[Data supplied]

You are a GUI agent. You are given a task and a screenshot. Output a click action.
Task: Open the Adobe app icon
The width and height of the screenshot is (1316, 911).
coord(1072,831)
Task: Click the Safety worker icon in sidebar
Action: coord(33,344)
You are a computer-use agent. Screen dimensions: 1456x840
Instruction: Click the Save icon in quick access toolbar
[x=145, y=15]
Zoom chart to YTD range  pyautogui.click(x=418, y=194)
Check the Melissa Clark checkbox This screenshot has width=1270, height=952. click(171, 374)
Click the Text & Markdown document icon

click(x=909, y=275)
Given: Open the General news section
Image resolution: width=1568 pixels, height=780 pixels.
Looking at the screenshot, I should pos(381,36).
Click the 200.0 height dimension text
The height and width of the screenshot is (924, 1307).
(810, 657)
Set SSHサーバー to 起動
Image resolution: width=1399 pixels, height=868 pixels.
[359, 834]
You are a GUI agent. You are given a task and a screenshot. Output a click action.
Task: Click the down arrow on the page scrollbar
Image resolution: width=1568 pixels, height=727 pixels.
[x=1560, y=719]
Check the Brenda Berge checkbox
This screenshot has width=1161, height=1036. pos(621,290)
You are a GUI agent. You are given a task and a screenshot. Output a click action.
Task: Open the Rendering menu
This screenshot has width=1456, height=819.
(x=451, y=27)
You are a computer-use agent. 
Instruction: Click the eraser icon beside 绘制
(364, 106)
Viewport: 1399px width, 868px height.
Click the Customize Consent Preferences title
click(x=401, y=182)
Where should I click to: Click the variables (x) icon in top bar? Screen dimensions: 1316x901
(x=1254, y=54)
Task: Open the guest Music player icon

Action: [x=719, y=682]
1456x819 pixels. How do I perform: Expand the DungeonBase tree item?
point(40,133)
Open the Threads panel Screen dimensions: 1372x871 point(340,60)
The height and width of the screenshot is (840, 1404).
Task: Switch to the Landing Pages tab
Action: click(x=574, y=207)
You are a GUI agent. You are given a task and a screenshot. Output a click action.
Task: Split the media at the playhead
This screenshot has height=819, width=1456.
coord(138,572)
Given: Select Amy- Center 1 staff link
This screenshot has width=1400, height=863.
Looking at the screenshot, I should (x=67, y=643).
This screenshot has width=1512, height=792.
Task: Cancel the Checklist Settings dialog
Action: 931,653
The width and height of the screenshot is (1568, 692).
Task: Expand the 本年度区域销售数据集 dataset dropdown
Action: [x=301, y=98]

[Task item] Repeat the full set of records exactly.

[Completed task]
You are a GUI agent. You are given a task and a screenshot. Output a click action.
Task: Open the Adobe app icon
The width and height of the screenshot is (1316, 911).
coord(1072,831)
Task: Click the Safety worker icon in sidebar
Action: coord(33,344)
You are a computer-use agent. Screen dimensions: 1456x840
Instruction: Click the Save icon in quick access toolbar
[x=145, y=15]
Zoom chart to YTD range  pyautogui.click(x=418, y=194)
Check the Melissa Clark checkbox This screenshot has width=1270, height=952. click(171, 374)
Click the Text & Markdown document icon

click(x=909, y=275)
Given: Open the General news section
Image resolution: width=1568 pixels, height=780 pixels.
Looking at the screenshot, I should pos(381,36).
Click the 200.0 height dimension text
The height and width of the screenshot is (924, 1307).
(810, 657)
Set SSHサーバー to 起動
Image resolution: width=1399 pixels, height=868 pixels.
[359, 834]
You are a GUI agent. You are given a task and a screenshot. Output a click action.
Task: Click the down arrow on the page scrollbar
Image resolution: width=1568 pixels, height=727 pixels.
[x=1560, y=719]
Check the Brenda Berge checkbox
This screenshot has width=1161, height=1036. pos(621,290)
You are a GUI agent. You are given a task and a screenshot. Output a click action.
Task: Open the Rendering menu
This screenshot has width=1456, height=819.
(x=451, y=27)
You are a computer-use agent. 
Instruction: Click the eraser icon beside 绘制
(364, 106)
Viewport: 1399px width, 868px height.
Click the Customize Consent Preferences title
click(x=401, y=182)
Where should I click to: Click the variables (x) icon in top bar? Screen dimensions: 1316x901
(x=1254, y=54)
Task: Open the guest Music player icon

Action: [x=719, y=682]
1456x819 pixels. How do I perform: Expand the DungeonBase tree item?
point(40,133)
Open the Threads panel Screen dimensions: 1372x871 point(340,60)
The height and width of the screenshot is (840, 1404).
Task: Switch to the Landing Pages tab
Action: click(x=574, y=207)
You are a GUI agent. You are given a task and a screenshot. Output a click action.
Task: Split the media at the playhead
This screenshot has height=819, width=1456.
coord(138,572)
Given: Select Amy- Center 1 staff link
This screenshot has width=1400, height=863.
Looking at the screenshot, I should (x=67, y=643).
This screenshot has width=1512, height=792.
Task: Cancel the Checklist Settings dialog
Action: 931,653
The width and height of the screenshot is (1568, 692).
Task: Expand the 本年度区域销售数据集 dataset dropdown
Action: [x=301, y=98]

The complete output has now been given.